Where a line of the records holds the string "Sort", copy that line.
[[ The input, beginning ]]
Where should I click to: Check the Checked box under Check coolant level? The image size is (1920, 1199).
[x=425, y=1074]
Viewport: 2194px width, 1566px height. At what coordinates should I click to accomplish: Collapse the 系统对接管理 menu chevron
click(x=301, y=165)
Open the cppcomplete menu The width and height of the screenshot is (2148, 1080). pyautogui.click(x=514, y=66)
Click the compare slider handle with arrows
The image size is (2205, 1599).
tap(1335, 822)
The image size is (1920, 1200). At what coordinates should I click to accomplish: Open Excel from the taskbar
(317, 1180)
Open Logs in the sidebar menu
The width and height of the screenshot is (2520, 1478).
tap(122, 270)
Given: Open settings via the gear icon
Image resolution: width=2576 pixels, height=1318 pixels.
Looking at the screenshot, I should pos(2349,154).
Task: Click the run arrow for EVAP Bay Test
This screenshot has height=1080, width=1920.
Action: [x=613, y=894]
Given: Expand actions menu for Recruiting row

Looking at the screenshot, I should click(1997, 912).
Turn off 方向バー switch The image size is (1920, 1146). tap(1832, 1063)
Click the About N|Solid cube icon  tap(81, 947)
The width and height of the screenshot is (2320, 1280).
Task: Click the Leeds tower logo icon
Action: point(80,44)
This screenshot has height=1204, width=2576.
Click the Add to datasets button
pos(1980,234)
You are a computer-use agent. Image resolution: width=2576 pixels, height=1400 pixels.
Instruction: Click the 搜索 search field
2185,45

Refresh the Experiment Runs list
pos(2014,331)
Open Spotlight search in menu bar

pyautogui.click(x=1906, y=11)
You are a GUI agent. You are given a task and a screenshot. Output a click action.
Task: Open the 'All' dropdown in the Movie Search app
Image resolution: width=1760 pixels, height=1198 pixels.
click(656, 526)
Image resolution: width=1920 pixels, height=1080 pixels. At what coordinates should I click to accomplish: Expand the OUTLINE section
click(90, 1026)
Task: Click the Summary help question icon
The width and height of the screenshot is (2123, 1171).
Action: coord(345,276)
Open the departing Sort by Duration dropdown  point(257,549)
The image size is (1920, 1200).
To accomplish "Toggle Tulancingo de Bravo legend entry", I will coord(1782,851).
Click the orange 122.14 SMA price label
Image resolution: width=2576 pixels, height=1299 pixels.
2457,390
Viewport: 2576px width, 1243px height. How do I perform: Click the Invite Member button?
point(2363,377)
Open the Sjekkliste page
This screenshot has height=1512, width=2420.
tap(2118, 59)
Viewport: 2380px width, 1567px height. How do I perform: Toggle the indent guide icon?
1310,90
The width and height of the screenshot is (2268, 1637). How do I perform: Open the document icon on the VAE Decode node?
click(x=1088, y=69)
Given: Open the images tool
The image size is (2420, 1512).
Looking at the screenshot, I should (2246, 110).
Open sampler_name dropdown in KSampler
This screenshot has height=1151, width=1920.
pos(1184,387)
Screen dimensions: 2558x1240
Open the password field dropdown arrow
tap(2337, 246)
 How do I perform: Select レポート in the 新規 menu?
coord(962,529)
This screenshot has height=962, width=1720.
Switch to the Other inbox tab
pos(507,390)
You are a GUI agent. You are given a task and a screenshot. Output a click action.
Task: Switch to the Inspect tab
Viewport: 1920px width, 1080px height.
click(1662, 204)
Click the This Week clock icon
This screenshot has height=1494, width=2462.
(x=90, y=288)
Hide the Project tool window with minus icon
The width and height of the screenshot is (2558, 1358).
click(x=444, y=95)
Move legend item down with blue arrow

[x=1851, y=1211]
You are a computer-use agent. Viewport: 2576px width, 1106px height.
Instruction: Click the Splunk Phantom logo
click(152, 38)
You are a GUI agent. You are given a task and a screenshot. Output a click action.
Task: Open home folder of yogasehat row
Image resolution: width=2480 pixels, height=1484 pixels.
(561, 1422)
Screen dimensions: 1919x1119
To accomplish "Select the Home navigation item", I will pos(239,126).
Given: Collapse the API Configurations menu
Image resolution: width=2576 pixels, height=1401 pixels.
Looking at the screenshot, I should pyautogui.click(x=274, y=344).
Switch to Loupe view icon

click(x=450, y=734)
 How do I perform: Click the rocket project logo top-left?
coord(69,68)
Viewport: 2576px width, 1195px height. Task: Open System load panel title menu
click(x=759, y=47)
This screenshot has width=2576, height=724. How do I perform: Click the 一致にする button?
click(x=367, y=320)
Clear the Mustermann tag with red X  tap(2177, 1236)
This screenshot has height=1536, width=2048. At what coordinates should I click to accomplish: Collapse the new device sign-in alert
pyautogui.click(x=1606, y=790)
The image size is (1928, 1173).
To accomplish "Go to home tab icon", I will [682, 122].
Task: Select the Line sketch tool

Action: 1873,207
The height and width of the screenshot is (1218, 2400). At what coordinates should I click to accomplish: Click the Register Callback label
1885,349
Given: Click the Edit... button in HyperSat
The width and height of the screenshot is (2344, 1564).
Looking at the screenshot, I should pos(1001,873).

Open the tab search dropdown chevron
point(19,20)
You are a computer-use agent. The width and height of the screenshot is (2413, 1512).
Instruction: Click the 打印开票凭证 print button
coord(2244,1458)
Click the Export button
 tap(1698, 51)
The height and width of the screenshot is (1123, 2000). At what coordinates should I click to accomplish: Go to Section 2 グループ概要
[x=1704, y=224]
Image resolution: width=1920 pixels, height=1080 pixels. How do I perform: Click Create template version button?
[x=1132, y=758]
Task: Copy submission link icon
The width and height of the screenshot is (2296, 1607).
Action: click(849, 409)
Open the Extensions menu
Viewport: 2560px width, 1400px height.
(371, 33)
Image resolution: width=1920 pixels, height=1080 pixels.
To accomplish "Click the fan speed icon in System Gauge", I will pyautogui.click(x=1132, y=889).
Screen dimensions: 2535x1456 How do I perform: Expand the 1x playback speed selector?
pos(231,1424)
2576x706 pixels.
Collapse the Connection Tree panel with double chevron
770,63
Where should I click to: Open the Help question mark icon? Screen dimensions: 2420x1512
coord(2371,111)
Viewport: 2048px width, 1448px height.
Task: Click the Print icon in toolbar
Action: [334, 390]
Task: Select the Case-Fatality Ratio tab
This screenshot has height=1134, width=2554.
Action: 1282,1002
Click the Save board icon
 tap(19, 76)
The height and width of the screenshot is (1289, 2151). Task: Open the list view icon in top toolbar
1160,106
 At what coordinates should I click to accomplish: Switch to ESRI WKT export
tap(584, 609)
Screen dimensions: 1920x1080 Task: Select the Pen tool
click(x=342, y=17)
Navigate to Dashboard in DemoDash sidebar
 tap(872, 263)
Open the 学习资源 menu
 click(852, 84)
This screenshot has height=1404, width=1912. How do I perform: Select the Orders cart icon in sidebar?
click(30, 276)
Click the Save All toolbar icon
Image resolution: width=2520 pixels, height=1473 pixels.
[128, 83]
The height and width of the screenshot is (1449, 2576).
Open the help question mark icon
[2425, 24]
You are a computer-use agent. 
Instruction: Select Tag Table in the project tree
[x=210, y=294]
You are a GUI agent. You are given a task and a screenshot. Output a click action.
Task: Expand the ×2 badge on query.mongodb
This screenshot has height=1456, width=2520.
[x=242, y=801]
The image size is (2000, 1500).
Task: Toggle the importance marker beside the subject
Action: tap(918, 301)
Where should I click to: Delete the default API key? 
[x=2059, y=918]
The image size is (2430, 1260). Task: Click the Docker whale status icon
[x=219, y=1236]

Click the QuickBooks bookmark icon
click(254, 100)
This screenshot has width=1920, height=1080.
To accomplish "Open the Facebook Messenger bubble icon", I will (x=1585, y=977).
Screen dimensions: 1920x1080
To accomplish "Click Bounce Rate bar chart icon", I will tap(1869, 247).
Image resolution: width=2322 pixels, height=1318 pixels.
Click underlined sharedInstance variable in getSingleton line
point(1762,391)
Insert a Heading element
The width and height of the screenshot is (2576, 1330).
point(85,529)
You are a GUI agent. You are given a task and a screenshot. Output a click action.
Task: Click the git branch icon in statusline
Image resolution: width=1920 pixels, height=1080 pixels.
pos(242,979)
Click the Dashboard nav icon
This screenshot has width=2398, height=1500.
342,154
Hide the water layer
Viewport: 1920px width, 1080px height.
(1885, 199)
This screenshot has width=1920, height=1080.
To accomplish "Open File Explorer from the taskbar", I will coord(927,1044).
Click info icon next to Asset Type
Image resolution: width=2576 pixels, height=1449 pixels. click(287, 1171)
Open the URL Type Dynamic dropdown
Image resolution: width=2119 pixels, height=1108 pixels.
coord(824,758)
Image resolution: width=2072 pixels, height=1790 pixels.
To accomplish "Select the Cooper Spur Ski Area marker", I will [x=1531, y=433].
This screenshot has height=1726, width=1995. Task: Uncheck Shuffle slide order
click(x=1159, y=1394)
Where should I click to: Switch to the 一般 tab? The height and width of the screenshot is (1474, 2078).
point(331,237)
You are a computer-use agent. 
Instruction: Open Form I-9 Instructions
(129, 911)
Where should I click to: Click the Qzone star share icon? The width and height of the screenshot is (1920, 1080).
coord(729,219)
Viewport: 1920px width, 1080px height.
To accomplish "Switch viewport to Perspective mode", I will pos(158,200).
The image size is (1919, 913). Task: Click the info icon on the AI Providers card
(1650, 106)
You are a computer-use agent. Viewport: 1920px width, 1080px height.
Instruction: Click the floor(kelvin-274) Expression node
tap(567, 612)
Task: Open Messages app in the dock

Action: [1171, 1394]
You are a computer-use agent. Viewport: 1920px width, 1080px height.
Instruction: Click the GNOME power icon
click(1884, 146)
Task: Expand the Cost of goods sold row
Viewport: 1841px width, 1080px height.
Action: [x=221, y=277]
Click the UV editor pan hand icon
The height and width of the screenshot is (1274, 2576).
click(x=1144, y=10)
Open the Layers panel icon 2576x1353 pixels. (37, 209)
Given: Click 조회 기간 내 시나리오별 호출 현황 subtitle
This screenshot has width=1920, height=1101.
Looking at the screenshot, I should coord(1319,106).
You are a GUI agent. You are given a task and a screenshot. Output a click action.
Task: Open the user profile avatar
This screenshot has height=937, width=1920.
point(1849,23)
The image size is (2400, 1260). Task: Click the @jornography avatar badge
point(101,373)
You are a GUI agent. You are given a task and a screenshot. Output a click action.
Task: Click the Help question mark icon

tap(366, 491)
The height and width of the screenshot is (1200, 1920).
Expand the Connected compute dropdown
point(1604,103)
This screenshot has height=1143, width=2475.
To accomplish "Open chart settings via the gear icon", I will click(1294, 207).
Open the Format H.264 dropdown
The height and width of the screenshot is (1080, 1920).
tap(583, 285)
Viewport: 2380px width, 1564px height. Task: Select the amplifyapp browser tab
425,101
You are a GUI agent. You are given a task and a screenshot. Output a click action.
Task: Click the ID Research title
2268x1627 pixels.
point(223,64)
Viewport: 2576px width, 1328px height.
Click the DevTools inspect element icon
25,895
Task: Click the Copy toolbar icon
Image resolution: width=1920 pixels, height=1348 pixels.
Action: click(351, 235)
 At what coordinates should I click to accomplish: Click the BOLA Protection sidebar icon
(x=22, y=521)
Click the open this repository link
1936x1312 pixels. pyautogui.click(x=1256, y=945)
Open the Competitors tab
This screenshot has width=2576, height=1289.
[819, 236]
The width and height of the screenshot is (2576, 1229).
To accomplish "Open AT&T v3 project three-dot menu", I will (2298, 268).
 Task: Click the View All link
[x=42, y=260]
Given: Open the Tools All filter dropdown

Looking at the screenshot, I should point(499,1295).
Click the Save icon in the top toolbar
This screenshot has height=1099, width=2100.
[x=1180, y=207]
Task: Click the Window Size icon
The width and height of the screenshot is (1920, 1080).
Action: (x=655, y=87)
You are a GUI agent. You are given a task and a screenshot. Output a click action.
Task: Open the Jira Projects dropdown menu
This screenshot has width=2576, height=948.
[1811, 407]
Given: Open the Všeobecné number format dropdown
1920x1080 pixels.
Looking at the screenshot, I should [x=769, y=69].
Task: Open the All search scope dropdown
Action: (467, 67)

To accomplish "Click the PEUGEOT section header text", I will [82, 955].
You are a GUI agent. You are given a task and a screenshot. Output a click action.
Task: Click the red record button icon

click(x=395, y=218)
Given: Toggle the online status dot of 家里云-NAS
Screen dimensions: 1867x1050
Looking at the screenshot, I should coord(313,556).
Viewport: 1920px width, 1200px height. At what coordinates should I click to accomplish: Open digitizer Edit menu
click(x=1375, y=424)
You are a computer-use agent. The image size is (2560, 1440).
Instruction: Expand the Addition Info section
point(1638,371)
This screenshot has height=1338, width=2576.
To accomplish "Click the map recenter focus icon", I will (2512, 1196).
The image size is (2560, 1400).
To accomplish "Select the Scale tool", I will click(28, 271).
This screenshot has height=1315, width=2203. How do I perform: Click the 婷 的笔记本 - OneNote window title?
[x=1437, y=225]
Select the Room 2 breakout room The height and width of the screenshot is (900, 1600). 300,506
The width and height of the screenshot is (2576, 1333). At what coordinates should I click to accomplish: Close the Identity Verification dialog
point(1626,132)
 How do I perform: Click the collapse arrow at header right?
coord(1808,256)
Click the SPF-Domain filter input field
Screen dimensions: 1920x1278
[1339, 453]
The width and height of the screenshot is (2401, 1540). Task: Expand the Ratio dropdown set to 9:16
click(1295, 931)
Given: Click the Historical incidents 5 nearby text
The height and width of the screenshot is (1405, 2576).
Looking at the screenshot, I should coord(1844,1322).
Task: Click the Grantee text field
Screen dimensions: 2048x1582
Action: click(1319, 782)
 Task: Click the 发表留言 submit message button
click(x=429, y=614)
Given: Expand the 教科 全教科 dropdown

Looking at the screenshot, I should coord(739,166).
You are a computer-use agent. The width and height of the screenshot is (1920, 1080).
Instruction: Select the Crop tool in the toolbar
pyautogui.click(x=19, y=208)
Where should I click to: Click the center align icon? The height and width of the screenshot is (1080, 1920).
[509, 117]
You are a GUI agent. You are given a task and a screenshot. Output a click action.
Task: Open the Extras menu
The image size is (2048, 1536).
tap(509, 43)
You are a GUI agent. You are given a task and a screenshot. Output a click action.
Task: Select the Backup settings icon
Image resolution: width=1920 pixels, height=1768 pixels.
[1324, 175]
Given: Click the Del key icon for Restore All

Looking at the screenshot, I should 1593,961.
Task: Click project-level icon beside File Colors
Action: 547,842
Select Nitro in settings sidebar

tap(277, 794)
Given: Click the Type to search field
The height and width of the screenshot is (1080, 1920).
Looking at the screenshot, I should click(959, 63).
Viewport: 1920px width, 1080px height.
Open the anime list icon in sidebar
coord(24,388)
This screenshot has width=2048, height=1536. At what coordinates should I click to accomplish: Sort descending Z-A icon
[[ The input, end ]]
▸ **Output**
Open the departing Sort by Duration dropdown  point(257,549)
This screenshot has width=2048, height=1536. At what coordinates should I click to accomplish: Sort descending Z-A icon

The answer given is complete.